▶ [Goal]:
Render every line of the records below as a JSON list of strings, one string per line, leaving out blank lines. Leave the pictures out of the answer.

▽

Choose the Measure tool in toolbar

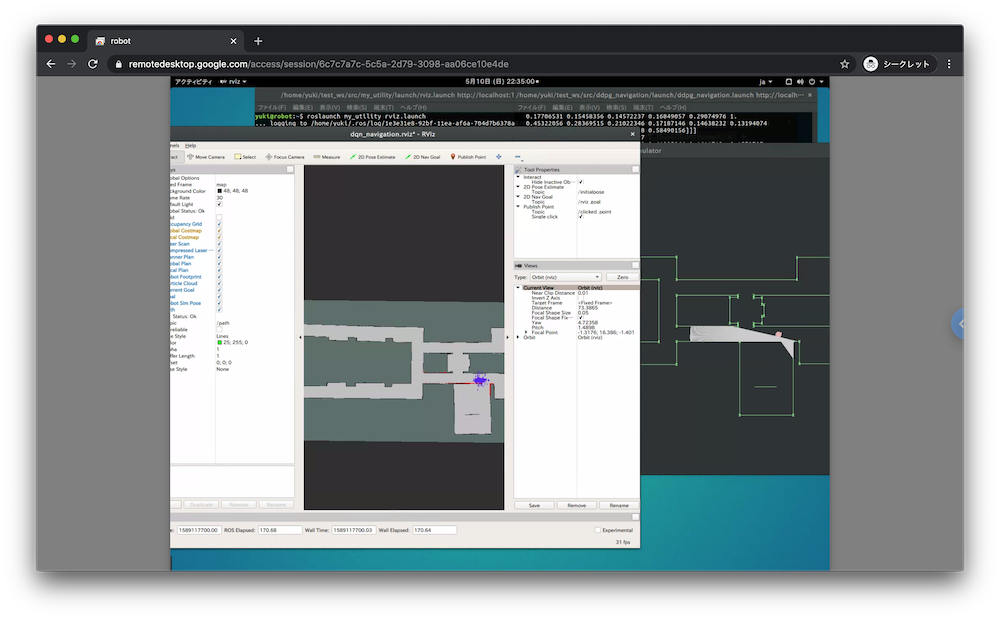pos(327,157)
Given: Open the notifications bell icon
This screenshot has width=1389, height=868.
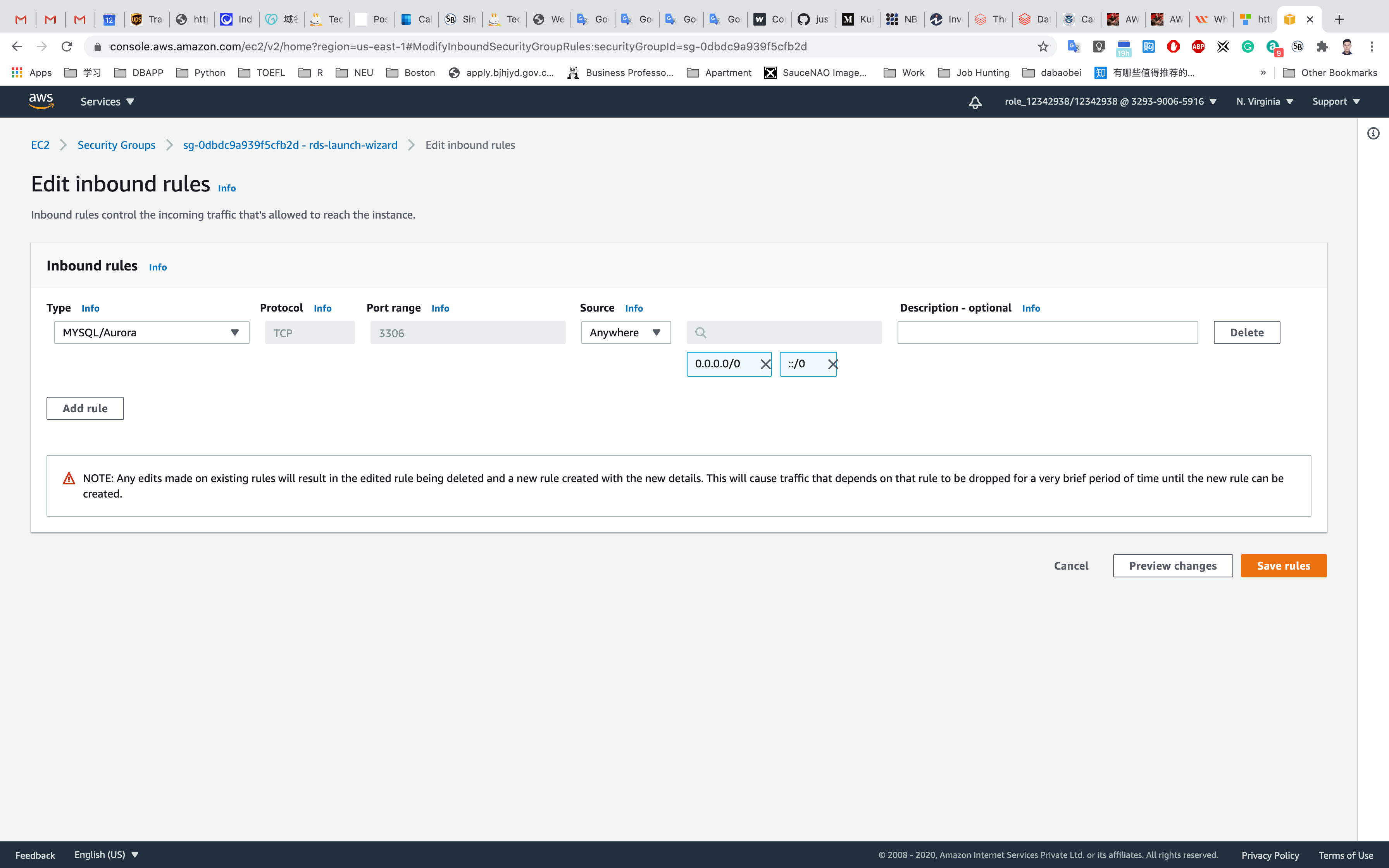Looking at the screenshot, I should pyautogui.click(x=975, y=102).
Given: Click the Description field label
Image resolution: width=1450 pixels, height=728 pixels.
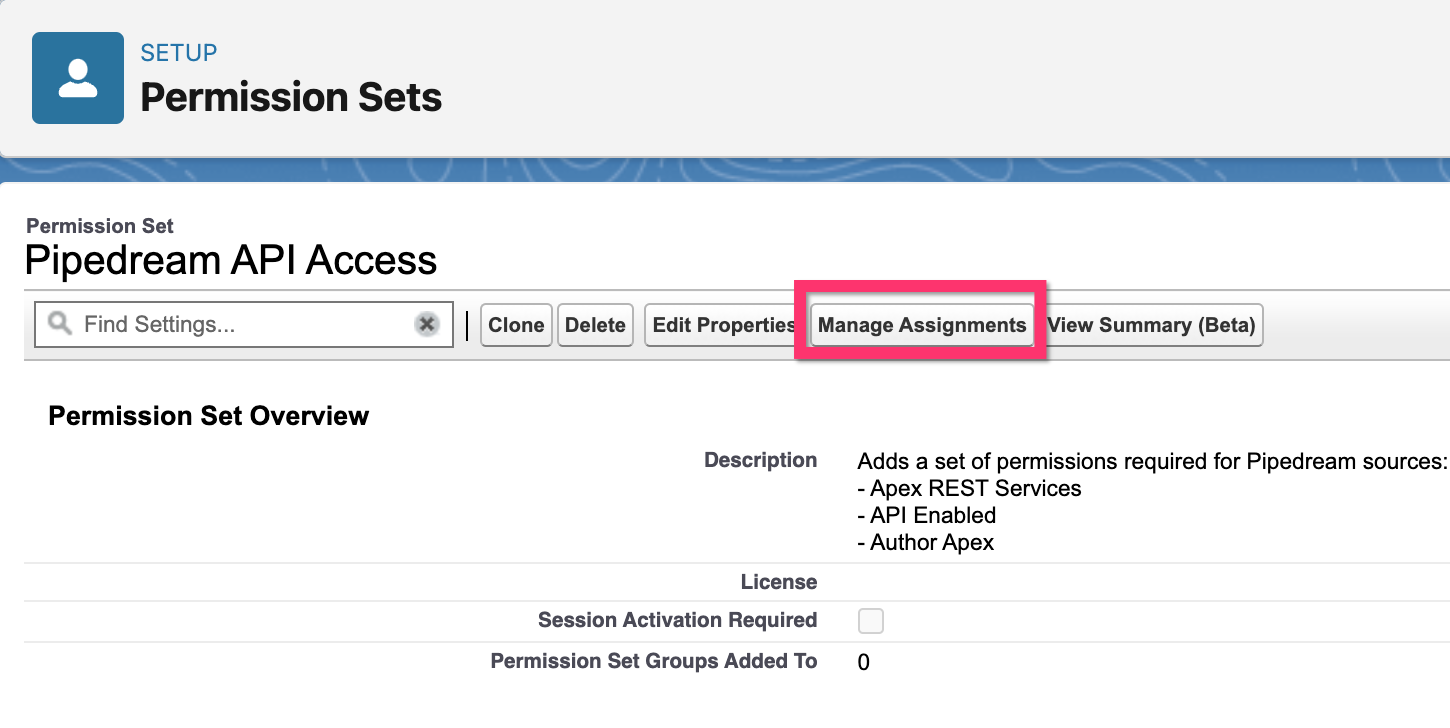Looking at the screenshot, I should click(x=760, y=460).
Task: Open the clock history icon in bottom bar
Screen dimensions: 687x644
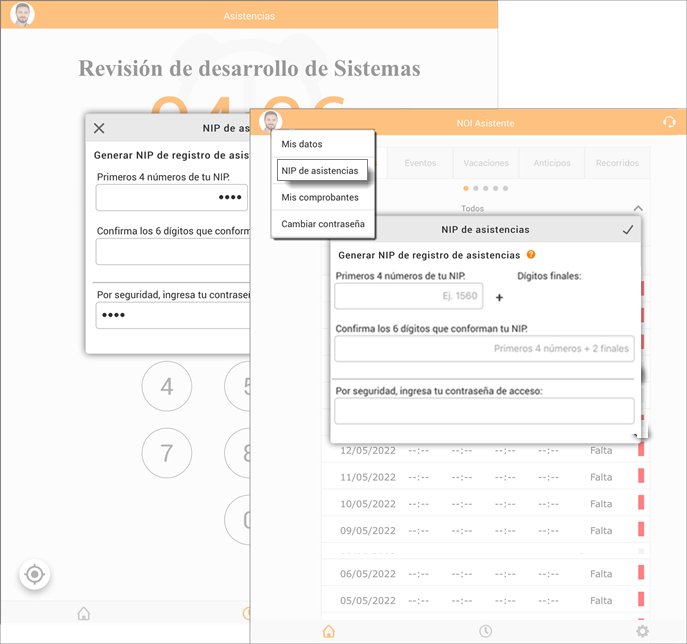Action: tap(485, 631)
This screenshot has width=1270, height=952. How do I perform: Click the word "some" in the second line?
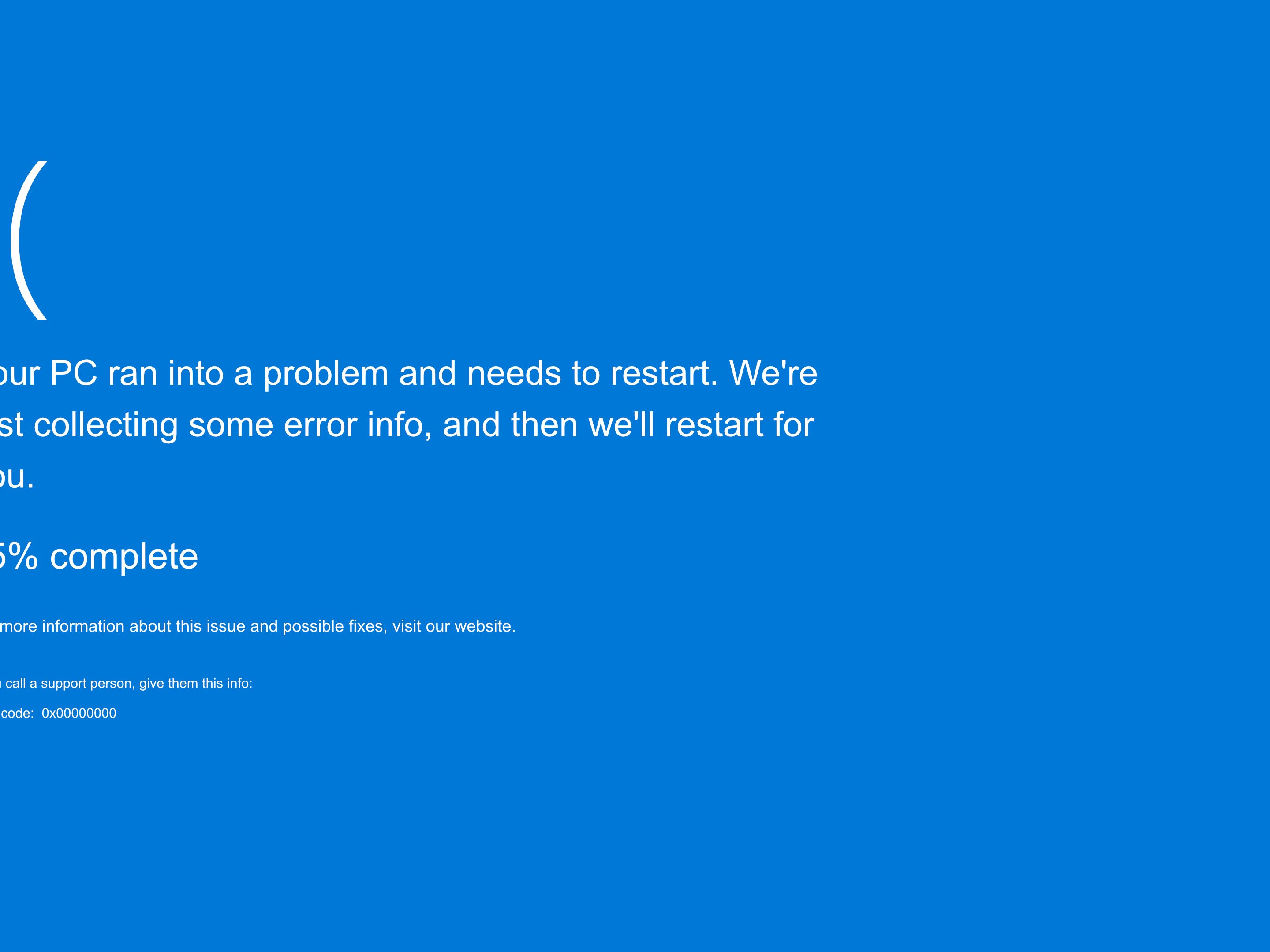pos(231,425)
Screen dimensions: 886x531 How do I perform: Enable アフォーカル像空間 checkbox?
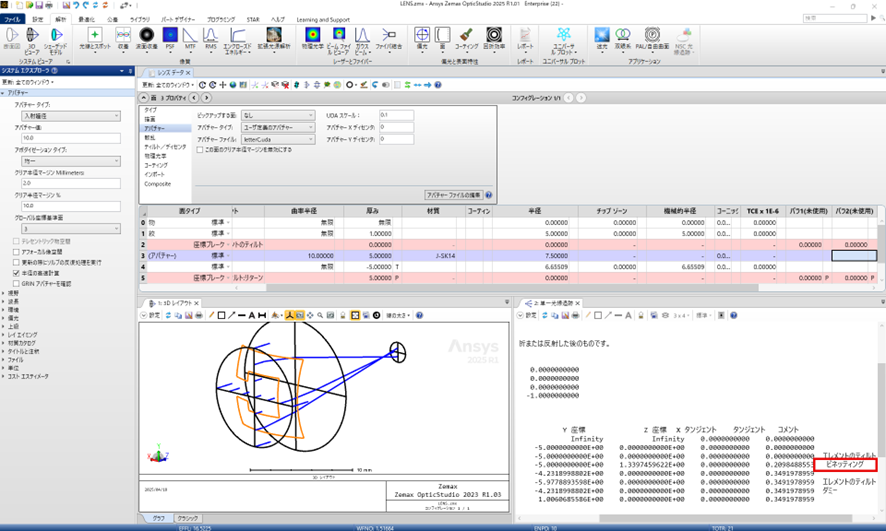[x=15, y=251]
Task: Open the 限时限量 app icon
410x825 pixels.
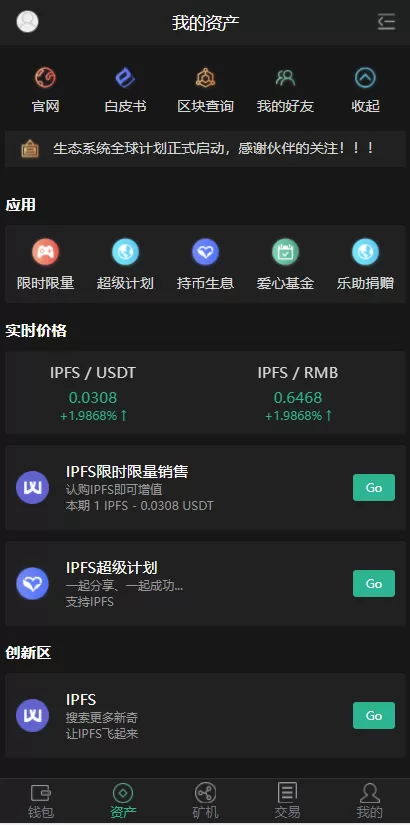Action: pyautogui.click(x=45, y=252)
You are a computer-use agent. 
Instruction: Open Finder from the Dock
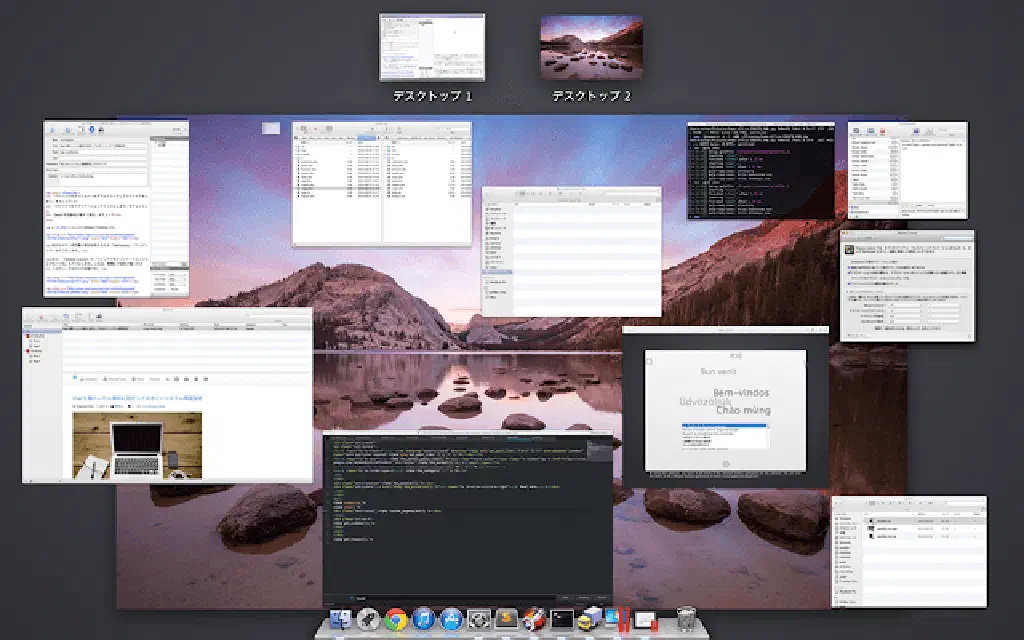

△

▶ [Task output]:
[
  "Choose the Measure tool in toolbar",
  "pos(327,157)",
  "Given: Open the notifications bell icon",
  "This screenshot has width=1389, height=868.",
  "Looking at the screenshot, I should pyautogui.click(x=975, y=102).",
  "Given: Click the Description field label",
  "Image resolution: width=1450 pixels, height=728 pixels.",
  "Looking at the screenshot, I should click(x=760, y=460).",
  "Task: Open the clock history icon in bottom bar",
  "Screen dimensions: 687x644",
  "Action: tap(485, 631)",
  "This screenshot has width=1270, height=952. How do I perform: Click the word \"some\" in the second line?",
  "pos(231,425)",
  "Screen dimensions: 886x531 How do I perform: Enable アフォーカル像空間 checkbox?",
  "[x=15, y=251]",
  "Task: Open the 限时限量 app icon",
  "410x825 pixels.",
  "Action: pyautogui.click(x=45, y=252)",
  "You are a computer-use agent. ",
  "Instruction: Open Finder from the Dock"
]